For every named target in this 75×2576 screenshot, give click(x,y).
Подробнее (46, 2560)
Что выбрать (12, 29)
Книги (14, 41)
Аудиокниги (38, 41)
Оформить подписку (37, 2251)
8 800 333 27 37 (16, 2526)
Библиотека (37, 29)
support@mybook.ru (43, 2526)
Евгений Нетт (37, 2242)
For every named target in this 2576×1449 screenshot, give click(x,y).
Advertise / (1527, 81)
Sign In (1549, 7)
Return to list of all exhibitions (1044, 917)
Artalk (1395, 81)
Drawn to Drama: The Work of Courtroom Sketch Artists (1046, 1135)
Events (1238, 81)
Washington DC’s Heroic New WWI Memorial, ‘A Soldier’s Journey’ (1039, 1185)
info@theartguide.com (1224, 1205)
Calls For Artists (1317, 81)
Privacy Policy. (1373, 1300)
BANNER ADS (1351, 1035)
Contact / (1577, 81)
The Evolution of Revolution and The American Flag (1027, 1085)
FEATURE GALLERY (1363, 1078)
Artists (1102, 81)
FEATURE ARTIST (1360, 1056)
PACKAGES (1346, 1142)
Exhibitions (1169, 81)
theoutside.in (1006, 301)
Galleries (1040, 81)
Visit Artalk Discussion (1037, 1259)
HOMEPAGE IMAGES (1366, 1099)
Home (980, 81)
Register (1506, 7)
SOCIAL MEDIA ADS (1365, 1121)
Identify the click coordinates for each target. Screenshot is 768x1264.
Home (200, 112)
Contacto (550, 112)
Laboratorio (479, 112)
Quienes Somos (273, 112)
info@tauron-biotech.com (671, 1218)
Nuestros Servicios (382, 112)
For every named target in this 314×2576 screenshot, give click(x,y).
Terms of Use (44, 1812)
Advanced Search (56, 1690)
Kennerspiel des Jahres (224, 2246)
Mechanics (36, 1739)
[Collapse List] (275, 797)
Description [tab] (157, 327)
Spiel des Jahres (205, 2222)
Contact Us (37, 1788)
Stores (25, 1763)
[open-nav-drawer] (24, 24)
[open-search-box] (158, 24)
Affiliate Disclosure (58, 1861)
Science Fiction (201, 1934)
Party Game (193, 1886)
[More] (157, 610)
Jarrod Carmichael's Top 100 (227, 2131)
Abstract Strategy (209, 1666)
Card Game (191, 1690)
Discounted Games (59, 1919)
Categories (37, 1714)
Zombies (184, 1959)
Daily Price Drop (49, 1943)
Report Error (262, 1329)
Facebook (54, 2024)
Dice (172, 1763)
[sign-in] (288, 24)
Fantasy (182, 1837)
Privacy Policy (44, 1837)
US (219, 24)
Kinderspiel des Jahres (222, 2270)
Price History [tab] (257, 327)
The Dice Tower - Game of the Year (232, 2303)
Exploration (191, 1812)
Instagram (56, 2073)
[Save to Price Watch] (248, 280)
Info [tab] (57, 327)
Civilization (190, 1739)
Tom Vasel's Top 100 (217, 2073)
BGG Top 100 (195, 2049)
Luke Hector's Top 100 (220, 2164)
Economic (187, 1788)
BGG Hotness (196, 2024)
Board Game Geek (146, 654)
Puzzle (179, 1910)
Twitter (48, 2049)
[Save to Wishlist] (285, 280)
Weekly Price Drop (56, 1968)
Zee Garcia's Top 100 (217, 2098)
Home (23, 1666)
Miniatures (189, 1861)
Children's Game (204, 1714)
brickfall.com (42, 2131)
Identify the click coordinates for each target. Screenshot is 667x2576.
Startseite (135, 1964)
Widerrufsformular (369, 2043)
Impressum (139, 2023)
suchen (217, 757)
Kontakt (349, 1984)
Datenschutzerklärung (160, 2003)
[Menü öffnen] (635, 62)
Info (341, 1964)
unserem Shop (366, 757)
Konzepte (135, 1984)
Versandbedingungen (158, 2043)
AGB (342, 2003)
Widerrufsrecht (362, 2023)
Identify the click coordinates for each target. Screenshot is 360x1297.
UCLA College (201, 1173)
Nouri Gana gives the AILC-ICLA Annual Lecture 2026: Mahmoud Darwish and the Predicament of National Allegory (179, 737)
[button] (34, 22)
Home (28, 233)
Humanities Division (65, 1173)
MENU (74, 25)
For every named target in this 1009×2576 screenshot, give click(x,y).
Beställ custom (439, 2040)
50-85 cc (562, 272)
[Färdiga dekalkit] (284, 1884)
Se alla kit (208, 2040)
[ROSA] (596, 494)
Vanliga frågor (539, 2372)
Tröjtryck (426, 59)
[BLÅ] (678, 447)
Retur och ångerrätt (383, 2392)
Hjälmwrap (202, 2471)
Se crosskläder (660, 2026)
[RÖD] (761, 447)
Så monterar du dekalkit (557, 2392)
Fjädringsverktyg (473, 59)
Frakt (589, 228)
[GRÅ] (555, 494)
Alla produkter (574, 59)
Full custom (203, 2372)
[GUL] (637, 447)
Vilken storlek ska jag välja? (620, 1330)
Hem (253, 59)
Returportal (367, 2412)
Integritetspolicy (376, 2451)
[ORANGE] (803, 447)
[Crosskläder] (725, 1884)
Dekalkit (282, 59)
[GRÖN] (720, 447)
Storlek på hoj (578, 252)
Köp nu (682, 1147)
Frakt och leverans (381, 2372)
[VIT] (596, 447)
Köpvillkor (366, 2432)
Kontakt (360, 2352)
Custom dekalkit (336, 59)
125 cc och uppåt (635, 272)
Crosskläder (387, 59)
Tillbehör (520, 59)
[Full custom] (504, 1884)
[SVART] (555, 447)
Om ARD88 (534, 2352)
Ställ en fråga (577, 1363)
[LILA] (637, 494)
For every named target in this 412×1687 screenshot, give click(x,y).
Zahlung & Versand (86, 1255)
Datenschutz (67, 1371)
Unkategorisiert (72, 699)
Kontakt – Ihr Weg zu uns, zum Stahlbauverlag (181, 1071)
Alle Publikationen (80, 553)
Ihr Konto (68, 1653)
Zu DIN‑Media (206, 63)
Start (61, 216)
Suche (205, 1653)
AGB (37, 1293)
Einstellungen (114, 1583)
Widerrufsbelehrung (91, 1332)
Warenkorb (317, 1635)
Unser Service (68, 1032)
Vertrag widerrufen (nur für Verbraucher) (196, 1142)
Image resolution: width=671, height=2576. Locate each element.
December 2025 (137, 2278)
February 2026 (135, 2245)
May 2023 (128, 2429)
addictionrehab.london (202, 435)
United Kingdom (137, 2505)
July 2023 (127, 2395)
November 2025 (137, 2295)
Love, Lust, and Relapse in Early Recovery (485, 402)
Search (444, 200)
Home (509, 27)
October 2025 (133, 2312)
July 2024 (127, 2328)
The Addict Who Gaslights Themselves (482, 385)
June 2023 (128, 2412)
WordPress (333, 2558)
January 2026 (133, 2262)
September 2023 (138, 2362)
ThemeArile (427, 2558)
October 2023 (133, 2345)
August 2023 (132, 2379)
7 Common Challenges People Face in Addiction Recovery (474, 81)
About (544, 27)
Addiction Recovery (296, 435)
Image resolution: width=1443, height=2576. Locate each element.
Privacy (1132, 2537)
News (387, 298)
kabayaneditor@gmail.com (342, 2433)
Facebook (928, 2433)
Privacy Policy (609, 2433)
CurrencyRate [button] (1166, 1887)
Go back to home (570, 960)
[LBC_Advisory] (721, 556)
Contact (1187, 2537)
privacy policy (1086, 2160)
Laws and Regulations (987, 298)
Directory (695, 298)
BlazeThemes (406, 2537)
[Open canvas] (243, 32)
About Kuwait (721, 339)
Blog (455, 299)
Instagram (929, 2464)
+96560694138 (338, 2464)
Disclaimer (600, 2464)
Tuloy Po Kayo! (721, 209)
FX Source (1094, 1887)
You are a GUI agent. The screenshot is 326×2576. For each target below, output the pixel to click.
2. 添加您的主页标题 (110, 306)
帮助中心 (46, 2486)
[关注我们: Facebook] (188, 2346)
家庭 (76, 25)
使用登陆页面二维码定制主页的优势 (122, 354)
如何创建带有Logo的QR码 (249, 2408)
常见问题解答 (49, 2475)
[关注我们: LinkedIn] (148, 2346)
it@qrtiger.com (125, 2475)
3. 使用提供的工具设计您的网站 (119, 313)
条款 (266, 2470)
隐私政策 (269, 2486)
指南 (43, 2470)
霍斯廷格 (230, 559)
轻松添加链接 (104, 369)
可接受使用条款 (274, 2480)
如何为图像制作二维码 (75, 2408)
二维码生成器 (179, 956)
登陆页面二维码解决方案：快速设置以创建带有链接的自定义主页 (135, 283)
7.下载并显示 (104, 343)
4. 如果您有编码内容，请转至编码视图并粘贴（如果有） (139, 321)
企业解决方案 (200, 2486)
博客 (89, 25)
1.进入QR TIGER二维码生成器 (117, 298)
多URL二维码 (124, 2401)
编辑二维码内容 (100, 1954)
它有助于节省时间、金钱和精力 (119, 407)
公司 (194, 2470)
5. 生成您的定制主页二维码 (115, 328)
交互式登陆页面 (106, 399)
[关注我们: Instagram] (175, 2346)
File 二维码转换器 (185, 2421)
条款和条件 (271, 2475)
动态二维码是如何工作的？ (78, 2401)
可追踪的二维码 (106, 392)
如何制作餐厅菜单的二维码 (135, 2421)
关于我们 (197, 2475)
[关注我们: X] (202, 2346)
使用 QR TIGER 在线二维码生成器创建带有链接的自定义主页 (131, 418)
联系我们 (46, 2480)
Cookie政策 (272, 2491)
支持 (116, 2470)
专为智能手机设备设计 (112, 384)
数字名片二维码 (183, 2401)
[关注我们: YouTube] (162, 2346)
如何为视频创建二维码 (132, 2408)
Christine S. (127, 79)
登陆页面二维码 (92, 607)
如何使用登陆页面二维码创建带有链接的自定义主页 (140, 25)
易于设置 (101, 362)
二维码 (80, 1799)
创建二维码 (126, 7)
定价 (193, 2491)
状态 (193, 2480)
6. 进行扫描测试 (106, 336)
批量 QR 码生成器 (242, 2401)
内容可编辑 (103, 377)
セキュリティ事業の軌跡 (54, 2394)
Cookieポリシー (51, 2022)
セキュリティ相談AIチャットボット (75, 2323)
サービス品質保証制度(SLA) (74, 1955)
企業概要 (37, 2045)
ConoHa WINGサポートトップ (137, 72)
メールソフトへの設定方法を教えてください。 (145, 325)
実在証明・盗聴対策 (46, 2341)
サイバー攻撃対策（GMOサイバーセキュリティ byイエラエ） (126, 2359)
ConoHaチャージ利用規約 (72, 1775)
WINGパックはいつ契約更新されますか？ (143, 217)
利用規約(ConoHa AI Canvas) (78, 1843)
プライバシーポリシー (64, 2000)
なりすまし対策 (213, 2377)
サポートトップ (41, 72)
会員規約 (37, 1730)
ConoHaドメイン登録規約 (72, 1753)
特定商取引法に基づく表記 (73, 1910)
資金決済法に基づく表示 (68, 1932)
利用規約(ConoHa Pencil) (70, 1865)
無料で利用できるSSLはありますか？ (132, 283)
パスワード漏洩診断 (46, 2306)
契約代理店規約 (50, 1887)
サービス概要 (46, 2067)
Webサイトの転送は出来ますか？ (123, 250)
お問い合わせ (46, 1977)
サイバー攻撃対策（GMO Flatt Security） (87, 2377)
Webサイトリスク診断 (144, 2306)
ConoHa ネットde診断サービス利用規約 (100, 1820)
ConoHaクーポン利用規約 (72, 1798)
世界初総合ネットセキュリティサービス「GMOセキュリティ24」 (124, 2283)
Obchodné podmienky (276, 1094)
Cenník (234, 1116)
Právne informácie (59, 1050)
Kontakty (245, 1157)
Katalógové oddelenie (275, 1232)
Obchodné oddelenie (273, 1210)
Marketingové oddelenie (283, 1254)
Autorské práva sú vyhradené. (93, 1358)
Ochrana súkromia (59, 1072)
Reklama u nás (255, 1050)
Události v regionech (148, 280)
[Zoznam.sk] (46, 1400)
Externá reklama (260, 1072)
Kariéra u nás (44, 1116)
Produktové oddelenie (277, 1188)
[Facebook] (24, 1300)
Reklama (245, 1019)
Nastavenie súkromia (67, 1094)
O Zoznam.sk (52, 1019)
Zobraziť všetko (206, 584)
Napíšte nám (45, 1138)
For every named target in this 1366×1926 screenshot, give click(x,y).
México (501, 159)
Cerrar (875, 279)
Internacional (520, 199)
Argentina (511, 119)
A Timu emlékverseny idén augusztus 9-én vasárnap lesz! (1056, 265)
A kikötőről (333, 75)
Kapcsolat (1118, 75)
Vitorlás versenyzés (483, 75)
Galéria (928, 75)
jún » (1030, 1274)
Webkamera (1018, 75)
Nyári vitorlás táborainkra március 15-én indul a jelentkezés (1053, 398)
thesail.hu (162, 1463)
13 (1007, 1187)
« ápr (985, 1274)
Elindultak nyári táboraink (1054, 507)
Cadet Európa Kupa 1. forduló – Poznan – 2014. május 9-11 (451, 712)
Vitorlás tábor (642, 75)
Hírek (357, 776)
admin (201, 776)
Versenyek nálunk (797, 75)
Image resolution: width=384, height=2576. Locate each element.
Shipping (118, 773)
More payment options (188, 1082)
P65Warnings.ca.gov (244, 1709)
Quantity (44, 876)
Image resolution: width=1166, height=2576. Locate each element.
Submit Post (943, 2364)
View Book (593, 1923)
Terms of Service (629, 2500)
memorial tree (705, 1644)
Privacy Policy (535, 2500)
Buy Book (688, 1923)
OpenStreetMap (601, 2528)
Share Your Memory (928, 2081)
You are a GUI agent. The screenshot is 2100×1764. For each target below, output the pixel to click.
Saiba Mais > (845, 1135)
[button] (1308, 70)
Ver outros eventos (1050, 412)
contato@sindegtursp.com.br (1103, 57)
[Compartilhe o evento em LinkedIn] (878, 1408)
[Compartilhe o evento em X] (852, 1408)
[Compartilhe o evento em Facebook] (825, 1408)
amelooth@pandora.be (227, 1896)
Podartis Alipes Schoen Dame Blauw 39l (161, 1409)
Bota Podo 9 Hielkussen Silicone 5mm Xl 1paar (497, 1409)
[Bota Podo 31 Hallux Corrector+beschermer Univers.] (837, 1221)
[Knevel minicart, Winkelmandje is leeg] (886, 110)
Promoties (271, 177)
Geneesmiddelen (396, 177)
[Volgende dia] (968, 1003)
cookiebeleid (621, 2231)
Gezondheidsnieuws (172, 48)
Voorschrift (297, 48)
---------------
(Work request): Given the records above, restate word for word only the lines starting at the one with "Integritetspolicy (376, 2451)" and ending at the one with "Datenschutz (67, 1371)".

(Answer box):
Integritetspolicy (376, 2451)
[ORANGE] (803, 447)
[Crosskläder] (725, 1884)
Dekalkit (282, 59)
[GRÖN] (720, 447)
Storlek på hoj (578, 252)
Köp nu (682, 1147)
Frakt och leverans (381, 2372)
[VIT] (596, 447)
Köpvillkor (366, 2432)
Kontakt (360, 2352)
Custom dekalkit (336, 59)
125 cc och uppåt (635, 272)
Crosskläder (387, 59)
Tillbehör (520, 59)
[Full custom] (504, 1884)
[SVART] (555, 447)
Om ARD88 (534, 2352)
Ställ en fråga (577, 1363)
[LILA] (637, 494)
For every named target in this 412×1687 screenshot, give click(x,y).
Zahlung & Versand (86, 1255)
Datenschutz (67, 1371)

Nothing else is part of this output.